## DESCRIPTION OF THE TASK
Only the lines running from the one with "Screen dimensions: 314x303" to the end of the listing should be returned, each exactly as it appears, with both ends kept.

## RECORDS FOR THE TASK
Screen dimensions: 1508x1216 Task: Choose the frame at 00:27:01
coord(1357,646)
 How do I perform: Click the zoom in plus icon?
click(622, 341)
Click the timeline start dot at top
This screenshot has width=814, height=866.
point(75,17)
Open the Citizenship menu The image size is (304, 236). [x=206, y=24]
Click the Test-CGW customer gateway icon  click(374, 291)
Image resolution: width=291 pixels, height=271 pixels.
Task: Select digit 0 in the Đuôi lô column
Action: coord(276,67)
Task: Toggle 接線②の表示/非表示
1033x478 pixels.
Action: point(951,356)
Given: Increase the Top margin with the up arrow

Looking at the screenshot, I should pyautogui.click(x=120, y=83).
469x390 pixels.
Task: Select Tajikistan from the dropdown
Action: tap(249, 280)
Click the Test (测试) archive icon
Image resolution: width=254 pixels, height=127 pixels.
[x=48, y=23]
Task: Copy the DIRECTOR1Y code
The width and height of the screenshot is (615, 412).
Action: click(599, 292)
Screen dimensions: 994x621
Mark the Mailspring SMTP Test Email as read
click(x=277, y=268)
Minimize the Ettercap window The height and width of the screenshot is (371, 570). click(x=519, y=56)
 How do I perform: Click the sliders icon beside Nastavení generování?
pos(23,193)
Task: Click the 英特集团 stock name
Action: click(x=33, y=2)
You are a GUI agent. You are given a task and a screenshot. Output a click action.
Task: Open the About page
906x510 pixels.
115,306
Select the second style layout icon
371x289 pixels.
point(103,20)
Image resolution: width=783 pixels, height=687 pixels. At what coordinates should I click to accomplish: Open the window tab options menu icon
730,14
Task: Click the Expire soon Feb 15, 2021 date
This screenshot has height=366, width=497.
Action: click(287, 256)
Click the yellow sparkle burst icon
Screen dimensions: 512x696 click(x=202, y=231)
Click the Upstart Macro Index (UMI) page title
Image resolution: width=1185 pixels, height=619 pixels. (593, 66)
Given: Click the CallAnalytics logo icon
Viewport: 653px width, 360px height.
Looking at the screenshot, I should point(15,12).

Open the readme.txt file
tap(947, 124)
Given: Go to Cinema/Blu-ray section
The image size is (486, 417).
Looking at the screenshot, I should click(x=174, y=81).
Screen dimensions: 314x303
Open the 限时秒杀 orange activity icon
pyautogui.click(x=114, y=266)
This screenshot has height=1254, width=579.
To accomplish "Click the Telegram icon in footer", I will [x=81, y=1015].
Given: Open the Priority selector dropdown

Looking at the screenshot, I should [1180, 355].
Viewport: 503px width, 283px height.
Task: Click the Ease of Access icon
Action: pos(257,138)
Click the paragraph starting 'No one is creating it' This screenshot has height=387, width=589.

## YOUR SOLUTION
Screen dimensions: 314x303
Open the 限时秒杀 orange activity icon
pyautogui.click(x=114, y=266)
This screenshot has height=1254, width=579.
To accomplish "Click the Telegram icon in footer", I will [x=81, y=1015].
Given: Open the Priority selector dropdown

Looking at the screenshot, I should [1180, 355].
Viewport: 503px width, 283px height.
Task: Click the Ease of Access icon
Action: pos(257,138)
Click the paragraph starting 'No one is creating it' This screenshot has height=387, width=589.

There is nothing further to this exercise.